If you take the reciprocal in an inequality, would it change the $>/< $ signs?

Example:$$-16<\frac{1}{x}-\frac{1}{4}<16$$

In the example above, if you take the reciprocal of $$\frac{1}{x}-\frac{1}{4} = \frac{x}{1}-\frac{4}{1}$$
would that flip the $<$ to $>$ or not?

In another words, if you take the reciprocal of $$-16<\frac{1}{x}-\frac{1}{4}<16$$ would it be like this: $$\frac{1}{-16}>\frac{x}{1}-\frac{4}{1}>\frac{1}{16}$$

If $a$ and $b$ have the same nonzero sign, then $$a<b \iff \frac1a > \frac 1b$$ (i.e., taking reciprocals reverses the inequality).

If $a$ and $b$ have opposite (nonzero) signs, then $$a<b\iff \frac1a <\frac1b$$ (i.e., taking reciprocals preserves the inequality).
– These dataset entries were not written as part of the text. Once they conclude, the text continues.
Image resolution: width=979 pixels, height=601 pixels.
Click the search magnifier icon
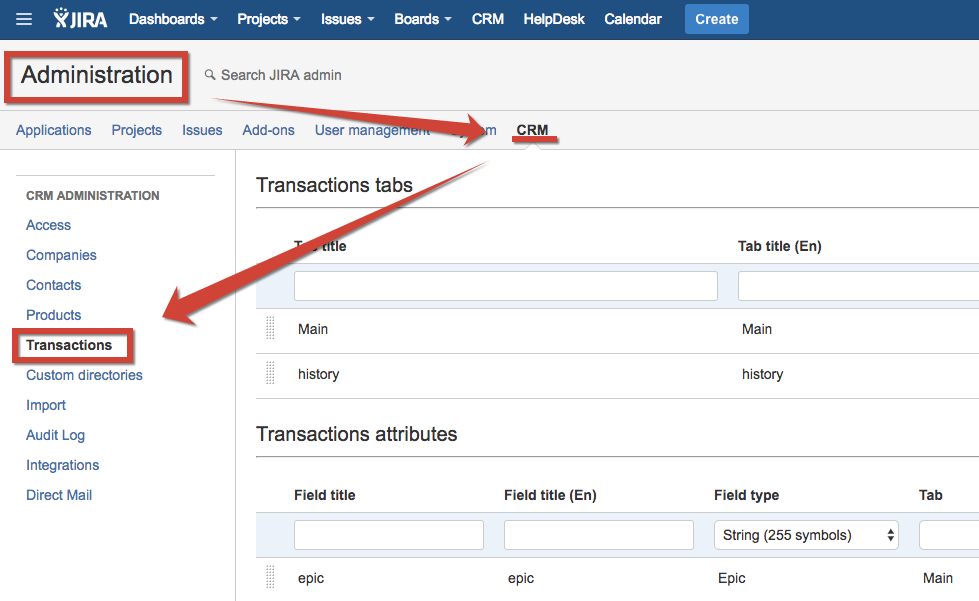[x=210, y=75]
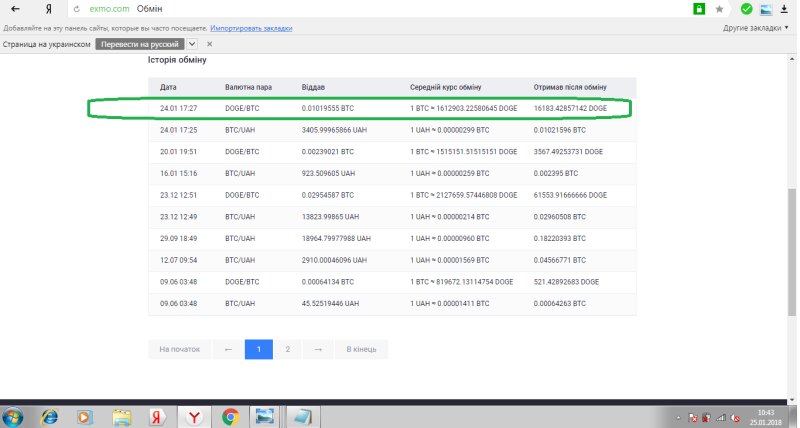Go to page 2 of exchange history

(x=288, y=349)
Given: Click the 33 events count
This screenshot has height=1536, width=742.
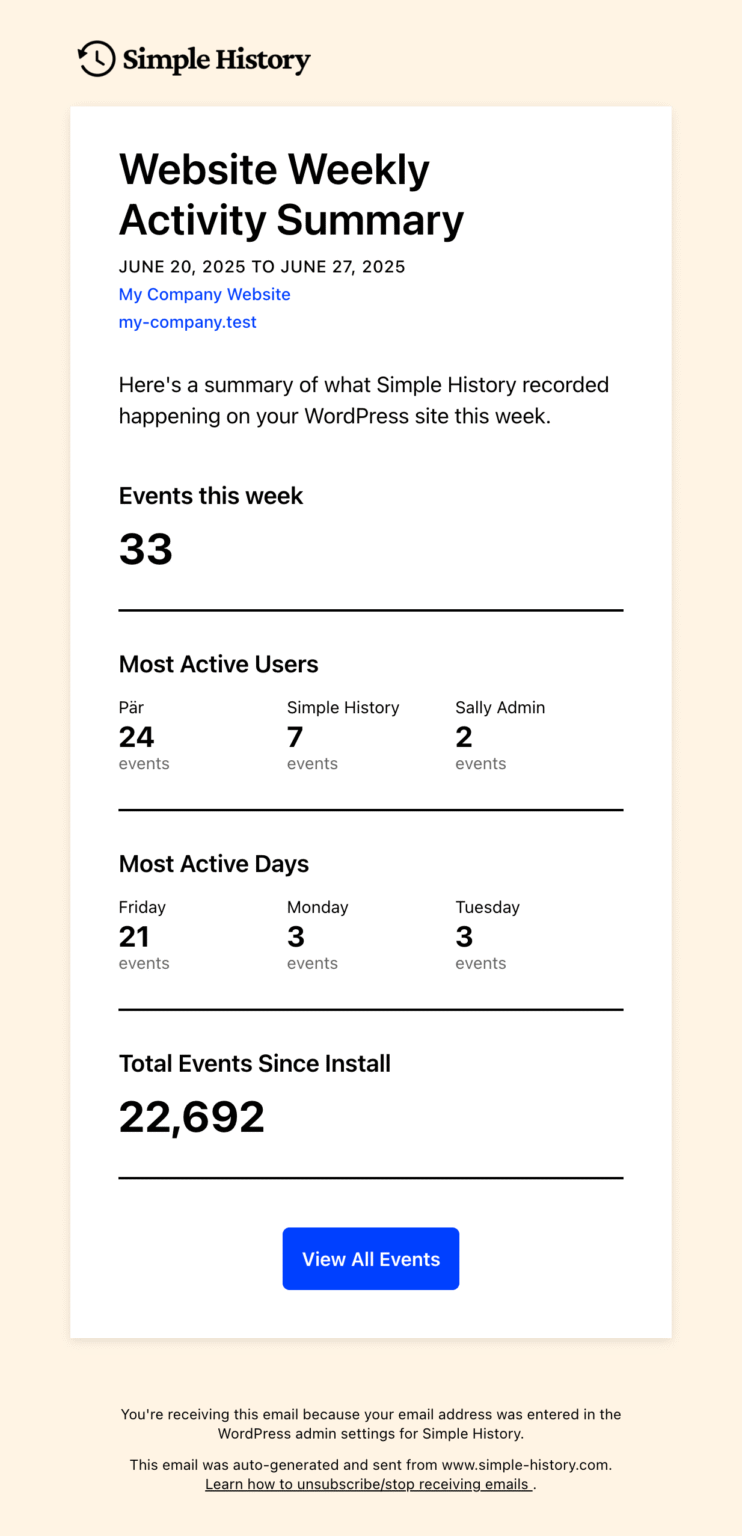Looking at the screenshot, I should (146, 549).
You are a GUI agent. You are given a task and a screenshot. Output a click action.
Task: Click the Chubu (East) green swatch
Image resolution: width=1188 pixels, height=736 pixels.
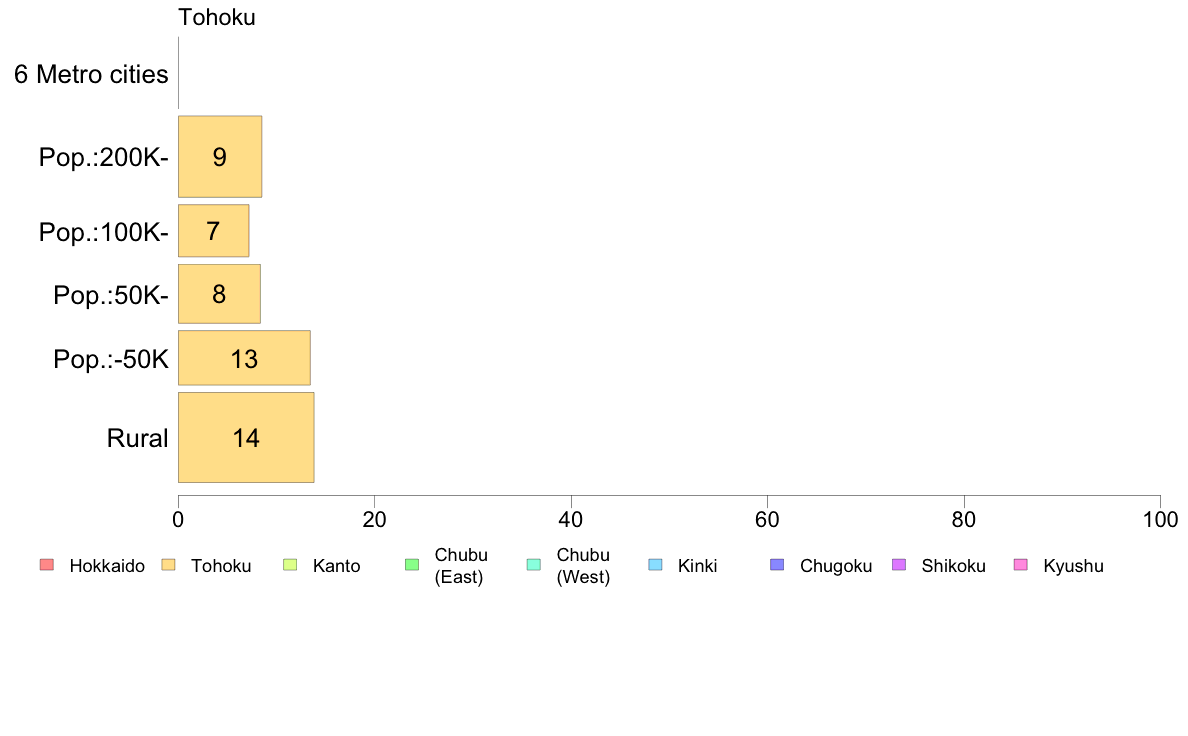click(412, 565)
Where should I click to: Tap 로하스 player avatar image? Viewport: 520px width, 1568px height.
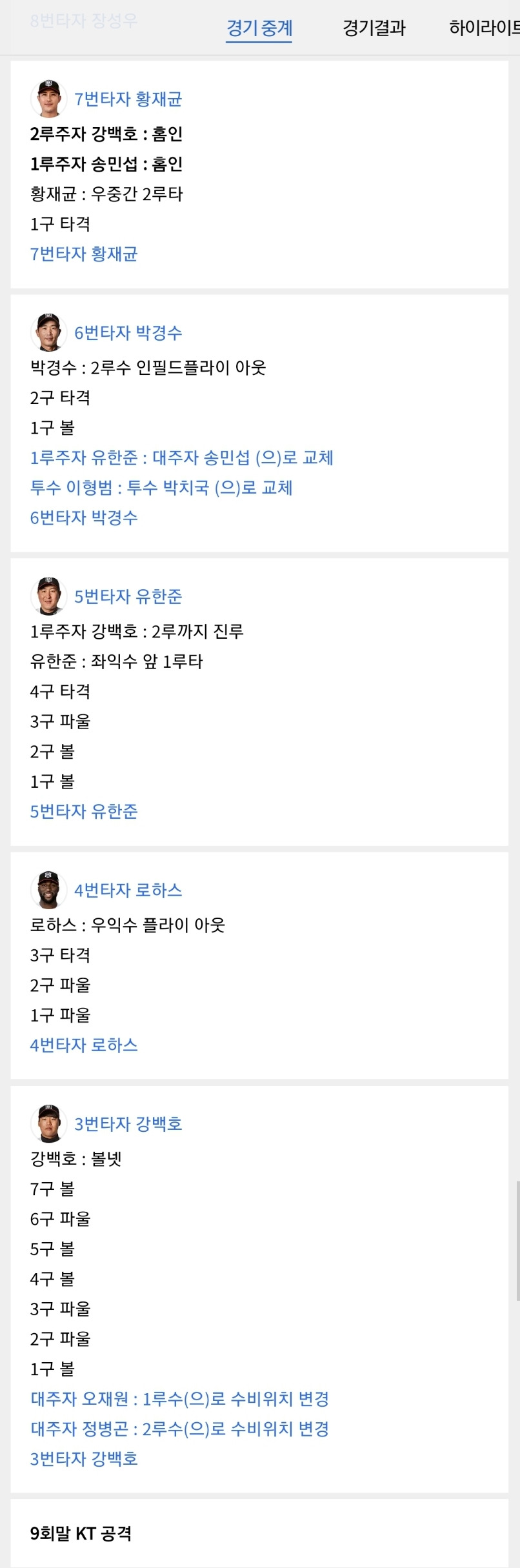[48, 889]
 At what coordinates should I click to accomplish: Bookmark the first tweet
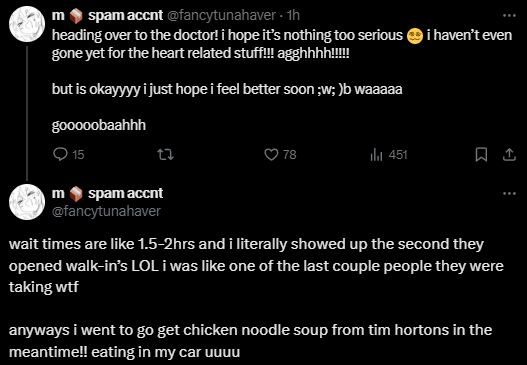(481, 155)
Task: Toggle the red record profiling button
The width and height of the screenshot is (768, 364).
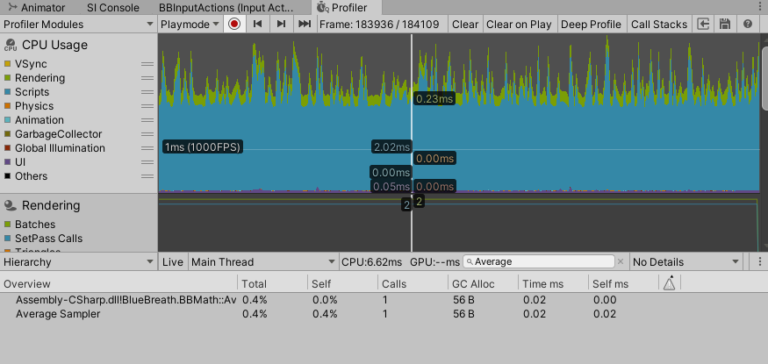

These follow from the fact that the function $f(x)=1/x$ defined on the nonzero reals is strictly decreasing and sign-preserving on each component $(-\infty,0)$ and $(0,\infty)$ of its domain.

If either of $a$ or $b$ is zero, then you can't take reciprocals.

Finally, compound inequalities like $a<b<c$ should be separated into "$a<b$ and $b<c$" and each component considered separately.

I also remark that inverting a sum is not the same as inverting the addends separately.

It depends if $x$ and $y$ are the same sign.

Case 1: $0 < x < y$ then $0 < x(1/y) < y(1/y)$ and $0 < x/y < 1$ and $0 < x/y(1/x) < 1 (1/x)$ so $0 < 1/y < 1/x$.

If both positive, flip.

Case 2: $x < 0 < y$ then $x/y < 0 < 1$. Then as $x < 0$ we flip when we do $x/y*(1/x) > 0 > 1*(1/x)$ so $ 1/y > 0 > 1/x$ so $1/x < 0 < 1/y$. Don't flip.

Case 3: $x < y < 0$ then $x/y > 1 > 0$ and $1/y < 1/x < 0$. Flip if they are the same sign.

But FOR THE LOVE OF GOD!!!!!!! the reciprical of $1/x - 1/4$ is !!!!!!!NOT!!!!!! $x/1 - 4/1$!!!!!!!!

It is $\frac{1}{1/x - 1/4} = \frac{4x}{4 - x}$.